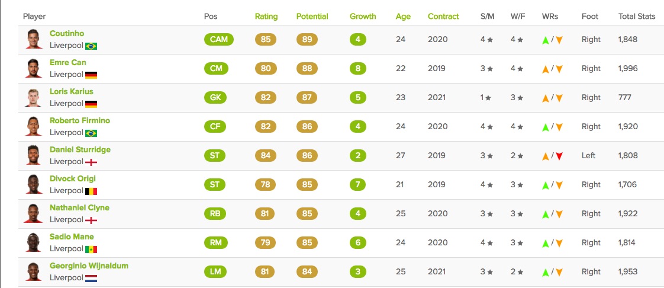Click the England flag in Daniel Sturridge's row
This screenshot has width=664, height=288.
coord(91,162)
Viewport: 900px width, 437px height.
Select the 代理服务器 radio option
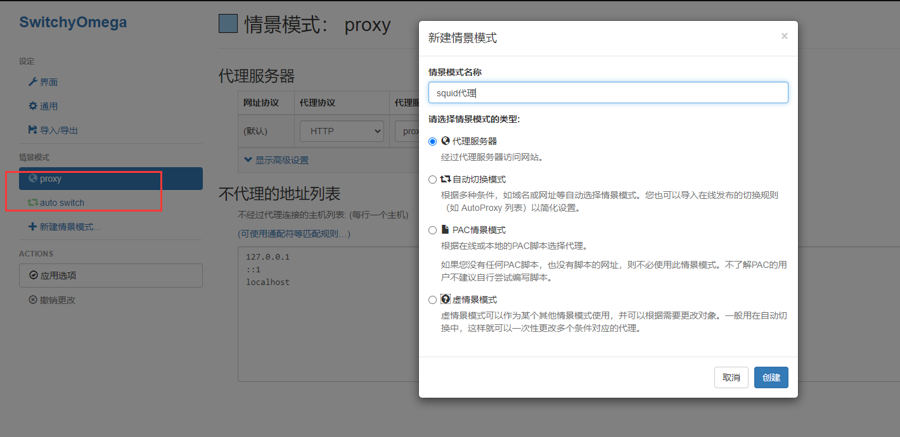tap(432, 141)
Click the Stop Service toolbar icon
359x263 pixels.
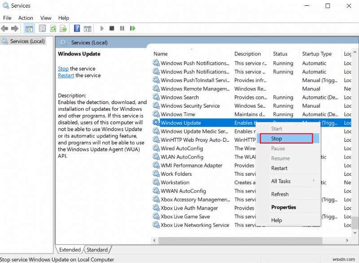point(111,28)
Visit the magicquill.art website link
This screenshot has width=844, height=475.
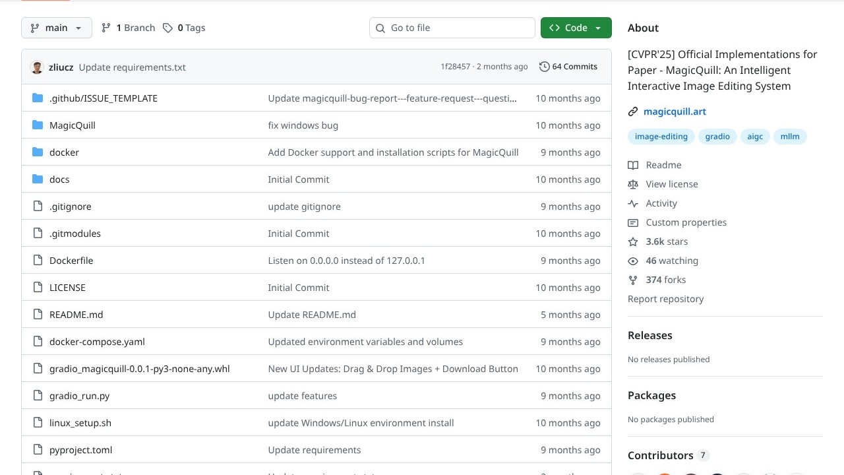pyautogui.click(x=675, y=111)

---

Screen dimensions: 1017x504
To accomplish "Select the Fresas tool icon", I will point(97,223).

> [THE TASK] Take each line above that contains "icon" and copy it out.

> [OUTPUT OF THE TASK]
Click the Stop Service toolbar icon
To accomplish "Select the Fresas tool icon", I will point(97,223).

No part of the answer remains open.